Kathleen G. Kane - Pennsylvania Office of Attorney General - Protecting Pennsylvanians

October 3, 2005

Attorney General Corbett announces MCI-WorldCom to pay PA $46.5 million to settle fraudulent tax scheme

HARRISBURG -- Attorney General Tom Corbett today announced that MCI-WorldCom has agreed to pay the Commonwealth $46.5 million to settle Pennsylvania's claim that MCI engaged in a sham royalty scheme to avoid payment of Pennsylvania taxes from 1999 to 2002. 
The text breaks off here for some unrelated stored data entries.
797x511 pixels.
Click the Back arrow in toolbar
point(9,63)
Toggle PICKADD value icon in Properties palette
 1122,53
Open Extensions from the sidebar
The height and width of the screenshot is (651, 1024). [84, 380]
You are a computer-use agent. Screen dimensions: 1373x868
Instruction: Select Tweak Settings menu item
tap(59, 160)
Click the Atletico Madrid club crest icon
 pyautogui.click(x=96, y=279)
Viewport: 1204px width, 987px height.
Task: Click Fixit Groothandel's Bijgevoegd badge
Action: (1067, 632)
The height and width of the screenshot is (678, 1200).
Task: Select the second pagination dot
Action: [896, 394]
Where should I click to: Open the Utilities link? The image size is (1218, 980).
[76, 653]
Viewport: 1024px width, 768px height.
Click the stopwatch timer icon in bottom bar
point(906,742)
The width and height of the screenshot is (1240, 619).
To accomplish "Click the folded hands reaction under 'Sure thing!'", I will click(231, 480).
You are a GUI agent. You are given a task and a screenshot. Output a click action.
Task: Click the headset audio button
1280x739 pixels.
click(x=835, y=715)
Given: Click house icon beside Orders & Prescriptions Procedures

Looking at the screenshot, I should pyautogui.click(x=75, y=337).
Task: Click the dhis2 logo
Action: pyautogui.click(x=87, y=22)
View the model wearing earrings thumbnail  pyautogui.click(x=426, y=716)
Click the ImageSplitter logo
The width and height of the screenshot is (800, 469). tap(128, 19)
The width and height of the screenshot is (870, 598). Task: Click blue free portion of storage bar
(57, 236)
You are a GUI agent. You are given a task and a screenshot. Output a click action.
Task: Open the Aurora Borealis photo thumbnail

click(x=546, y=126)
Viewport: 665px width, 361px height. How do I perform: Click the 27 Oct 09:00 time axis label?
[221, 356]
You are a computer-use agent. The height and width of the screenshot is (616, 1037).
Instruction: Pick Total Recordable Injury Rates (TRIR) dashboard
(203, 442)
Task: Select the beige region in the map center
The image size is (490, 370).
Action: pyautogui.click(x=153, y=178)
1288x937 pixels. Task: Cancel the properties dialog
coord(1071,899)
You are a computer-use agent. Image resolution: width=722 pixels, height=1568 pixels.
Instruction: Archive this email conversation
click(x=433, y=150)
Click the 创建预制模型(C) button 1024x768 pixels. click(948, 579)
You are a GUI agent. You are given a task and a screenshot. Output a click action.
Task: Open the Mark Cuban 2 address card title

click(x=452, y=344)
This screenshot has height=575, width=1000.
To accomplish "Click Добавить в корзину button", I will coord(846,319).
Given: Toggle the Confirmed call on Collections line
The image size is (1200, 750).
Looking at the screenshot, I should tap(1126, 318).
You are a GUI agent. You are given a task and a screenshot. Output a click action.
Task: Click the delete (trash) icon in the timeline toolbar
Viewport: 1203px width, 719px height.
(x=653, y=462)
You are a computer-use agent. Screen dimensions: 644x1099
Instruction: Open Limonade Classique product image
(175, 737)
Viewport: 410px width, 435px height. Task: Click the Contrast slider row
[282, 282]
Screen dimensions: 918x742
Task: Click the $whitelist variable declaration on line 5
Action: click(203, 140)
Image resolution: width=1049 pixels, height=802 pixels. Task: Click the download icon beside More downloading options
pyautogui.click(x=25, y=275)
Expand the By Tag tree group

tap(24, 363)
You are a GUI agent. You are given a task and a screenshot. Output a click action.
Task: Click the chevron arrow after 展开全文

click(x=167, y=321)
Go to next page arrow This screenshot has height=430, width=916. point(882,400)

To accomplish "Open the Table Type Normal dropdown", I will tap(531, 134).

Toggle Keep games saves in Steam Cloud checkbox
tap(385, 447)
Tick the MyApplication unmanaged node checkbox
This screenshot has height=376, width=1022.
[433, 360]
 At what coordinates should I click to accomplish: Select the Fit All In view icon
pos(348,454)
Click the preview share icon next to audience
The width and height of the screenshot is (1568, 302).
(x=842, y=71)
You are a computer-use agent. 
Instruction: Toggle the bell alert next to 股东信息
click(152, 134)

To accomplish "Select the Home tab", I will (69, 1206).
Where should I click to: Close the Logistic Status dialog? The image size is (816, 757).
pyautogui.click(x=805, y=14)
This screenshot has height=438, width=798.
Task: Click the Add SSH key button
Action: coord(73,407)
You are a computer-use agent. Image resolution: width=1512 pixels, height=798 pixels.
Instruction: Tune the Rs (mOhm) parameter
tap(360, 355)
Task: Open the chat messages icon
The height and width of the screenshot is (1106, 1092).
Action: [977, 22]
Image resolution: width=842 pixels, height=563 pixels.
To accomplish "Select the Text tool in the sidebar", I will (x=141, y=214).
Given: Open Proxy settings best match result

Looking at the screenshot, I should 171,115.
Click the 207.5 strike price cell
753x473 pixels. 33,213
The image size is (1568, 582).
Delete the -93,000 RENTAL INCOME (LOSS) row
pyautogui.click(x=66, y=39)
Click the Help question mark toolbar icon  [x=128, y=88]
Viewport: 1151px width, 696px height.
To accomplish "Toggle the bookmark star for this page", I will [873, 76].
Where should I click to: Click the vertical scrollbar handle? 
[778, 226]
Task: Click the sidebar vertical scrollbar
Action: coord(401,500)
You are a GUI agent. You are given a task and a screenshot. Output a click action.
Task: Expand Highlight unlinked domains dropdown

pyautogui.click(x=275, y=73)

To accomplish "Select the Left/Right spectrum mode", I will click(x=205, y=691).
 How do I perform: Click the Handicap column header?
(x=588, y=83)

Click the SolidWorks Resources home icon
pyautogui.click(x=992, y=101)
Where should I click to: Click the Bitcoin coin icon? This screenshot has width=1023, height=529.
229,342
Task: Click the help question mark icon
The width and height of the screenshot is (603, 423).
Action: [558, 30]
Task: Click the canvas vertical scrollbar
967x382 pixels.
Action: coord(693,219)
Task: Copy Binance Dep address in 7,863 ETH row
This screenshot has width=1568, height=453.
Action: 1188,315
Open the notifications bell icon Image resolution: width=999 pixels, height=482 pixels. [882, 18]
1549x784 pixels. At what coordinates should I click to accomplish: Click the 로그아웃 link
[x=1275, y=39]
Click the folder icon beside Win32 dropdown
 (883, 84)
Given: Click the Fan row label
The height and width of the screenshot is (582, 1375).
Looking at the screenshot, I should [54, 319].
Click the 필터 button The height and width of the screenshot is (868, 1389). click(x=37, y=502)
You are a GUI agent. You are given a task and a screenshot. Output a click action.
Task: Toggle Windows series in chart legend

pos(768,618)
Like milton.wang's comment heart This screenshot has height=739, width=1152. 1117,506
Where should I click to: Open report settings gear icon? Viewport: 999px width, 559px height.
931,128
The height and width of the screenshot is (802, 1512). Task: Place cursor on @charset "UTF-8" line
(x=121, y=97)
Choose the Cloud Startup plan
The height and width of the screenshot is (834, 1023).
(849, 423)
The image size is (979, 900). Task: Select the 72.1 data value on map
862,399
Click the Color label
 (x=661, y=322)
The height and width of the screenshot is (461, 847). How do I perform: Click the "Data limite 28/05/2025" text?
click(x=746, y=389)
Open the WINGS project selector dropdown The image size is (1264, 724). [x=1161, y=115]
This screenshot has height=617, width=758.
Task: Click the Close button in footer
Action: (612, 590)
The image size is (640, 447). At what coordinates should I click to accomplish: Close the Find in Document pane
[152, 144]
Corbett said the scheme, devised for MCI by accounting firm KPMG, was designed to shift income that MCI received from its subsidiaries in various states, including Pennsylvania, to states where the income would not be subject to tax.  Over a four-year period, MCI charged its subsidiaries over $20 billion in royalty fees.  The subsidiaries deducted the royalty fees from state taxes as business expenses, greatly reducing their tax liability in those states.  The royalty income was then reported by MCI in states where the income was not taxable.

Corbett said in 2002 MCI filed for bankruptcy, which was the largest bankruptcy in U.S. history.  Recognizing the potential impact of the royalty scheme on state tax claims, Pennsylvania joined with fifteen other states to audit MCI's records. 

Corbett said the audit marked the first time that state taxing authorities joined together in a bankruptcy case to investigate tax fraud.  The Pennsylvania Attorney General's Office assumed a lead role in negotiations with MCI, which resulted in MCI's agreement to pay $315 million in total to the sixteen states that are party to the settlement.   

In addition to paying Pennsylvania $46.5 million, Corbett said, MCI will waive any pre-bankruptcy refund claims and discontinue the current or future use of any similar royalty program.  He said ongoing negotiations over MCI's non-royalty tax liabilities to Pennsylvania are expected to result in still more payments.

Corbett thanked, Senior Deputy Attorney General Christopher R. Momjian and Chief Deputy Attorney General Stephen L. Brandwene of the Attorney General's Financial Enforcement Section for their work on the case.  He also thanked the Pennsylvania Department of Revenue for their assistance.